Auth

Auth Structure

Auth containers allow you to extend Mythic's login capabilities by offloading the check from Mythic's salted + hashed database password to something else. This can either be towards an Identity Provider (IDP) like Microsoft ADFS (SSO), or towards a non-identity provider/SSO check (like attempted auth to an LDAP service).

type AuthDefinition struct {
	Name                  string   `json:"name"`
	Description           string   `json:"description"`
	IDPServices           []string `json:"idp_services"`
	NonIDPServices        []string `json:"non_idp_services"`
	GetIDPMetadata        func(GetIDPMetadataMessage) GetIDPMetadataMessageResponse
	GetIDPRedirect        func(GetIDPRedirectMessage) GetIDPRedirectMessageResponse
	ProcessIDPResponse    func(ProcessIDPResponseMessage) ProcessIDPResponseMessageResponse
	GetNonIDPMetadata     func(GetNonIDPMetadataMessage) GetNonIDPMetadataMessageResponse
	GetNonIDPRedirect     func(GetNonIDPRedirectMessage) GetNonIDPRedirectMessageResponse
	ProcessNonIDPResponse func(ProcessNonIDPResponseMessage) ProcessNonIDPResponseMessageResponse
	// Subscriptions - don't bother here, this will be auto filled out on syncing
	Subscriptions            []string                                                                                  `json:"subscriptions"`
	OnContainerStartFunction func(sharedStructs.ContainerOnStartMessage) sharedStructs.ContainerOnStartMessageResponse `json:"-"`
}

func Initialize() {
    authName := "MyAuthProvider"
    myAuth := authstructs.AuthDefinition{
       Name:           authName,
       Description:    "A custom SSO auth provider for ADFS",
       IDPServices:    []string{"ADFS"},
       NonIDPServices: []string{"LDAP"},
       OnContainerStartFunction: func(message sharedStructs.ContainerOnStartMessage) sharedStructs.ContainerOnStartMessageResponse {
          logging.LogInfo("started", "inputMsg", message)
          return sharedStructs.ContainerOnStartMessageResponse{}
       },
       GetIDPMetadata: func(message authstructs.GetIDPMetadataMessage) authstructs.GetIDPMetadataMessageResponse {
          response := authstructs.GetIDPMetadataMessageResponse{
             Success: false,
          }
          err := initializeSAMLSP(authName, message.ServerName)
          if err != nil {
             response.Error = err.Error()
             return response
          }
          buf, err := xml.MarshalIndent(samlSP.ServiceProvider.Metadata(), "", " ")
          if err != nil {
             response.Error = err.Error()
             return response
          }
          response.Success = true
          response.Metadata = string(buf)
          return response
       },
...
}

Auth Functionality

There are two forms of auth containers - Identity Provider (IDP) SSO Services and Non-IDP checks.
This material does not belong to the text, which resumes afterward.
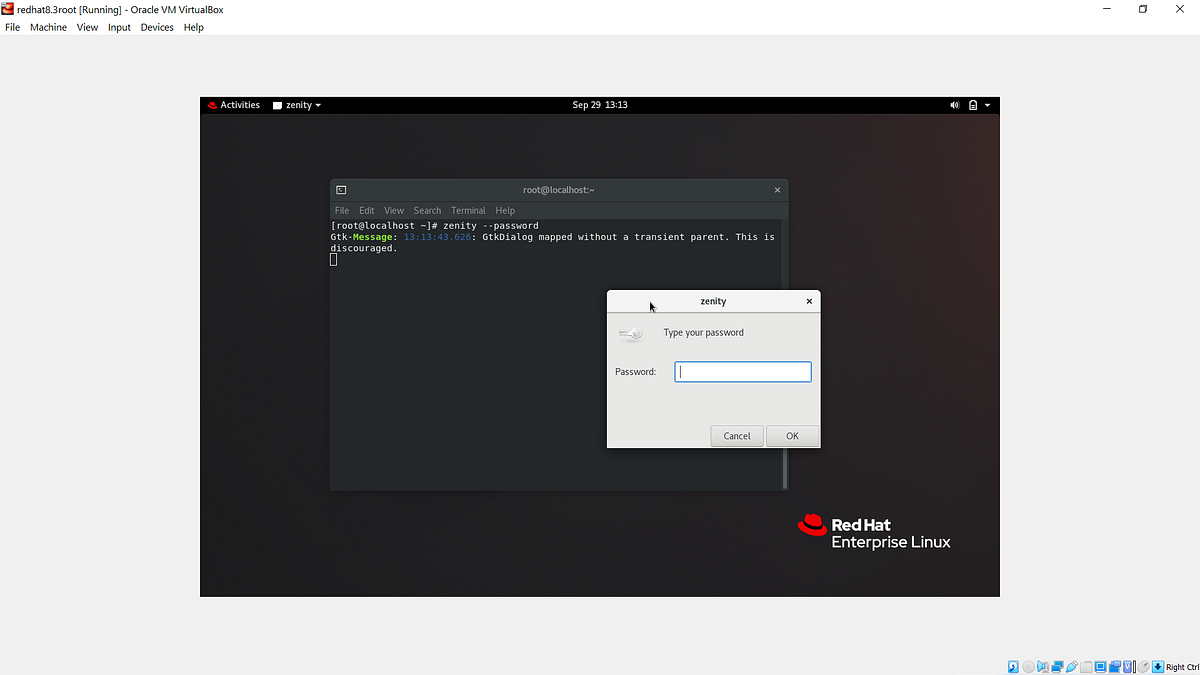1200x675 pixels.
Task: Open the Terminal menu in the terminal window
Action: [x=468, y=210]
The IDP and NonIDP Services are available as options in the Logon UI page as long as the containers are online. If the auth container goes offline, then the option will disappear from the Logon page and you will have to fallback to the normal Mythic logon procedures.

IDP SSO Services

In these cases we are going to use the auth container to forward Mythic to a remote, SSO Identity Provider. This tends to have a few components:

• The SSO Identity Provider needs to get some sort of metadata from the auth container to register it as a trusted partner (i.e. GetIDPMetadata)

• The user needs to be redirected to this IDP to kick off the auth flow (username/password, MFA, duo prompts, etc) (i.e. GetIDPRedirect)

• After the IDP has determined if you're authorized or not, the result needs to be POSTed back to Mythic (and thus to the auth container) (i.e. ProcessIDPResponse). The end result here has to return a message back to Mythic to inform Mythic of two things:

  • was the authentication successful or not

  • what is the email associated with the user that just authenticated

The IDPServices array identifies which options are displayed to the user when they try to log in:

IDPServices:    []string{"ADFS"},

Selecting the ADFS - MyAuthProvder kicks off a request to the GetIDPRedirect function.

Non-IDP SSO Services

The flow here is almost exactly the same as the IDP SSO Services, but instead of IDP, we have NonIDP everywhere. However, since we're not redirecting the user to an SSO service, we need to specify what information we need the user to provide. The GetNonIDPRedirect returns an array of fields that we want the user to specify:

GetNonIDPRedirect: func(message authstructs.GetNonIDPRedirectMessage) authstructs.GetNonIDPRedirectMessageResponse {
    return authstructs.GetNonIDPRedirectMessageResponse{
       Success:       true,
       RequestFields: []string{"username", "password", "OTP"},
    }
},

This generates three fields in Mythic's logon page for username, password, and OTP. Once the user provides their data and click "login", then the containers ProcessNonIDPResponse function is called.

Just like in the IDP SSO Services function, at the end of this we need to return if auth was successful or not and the email of the user that was authenticated.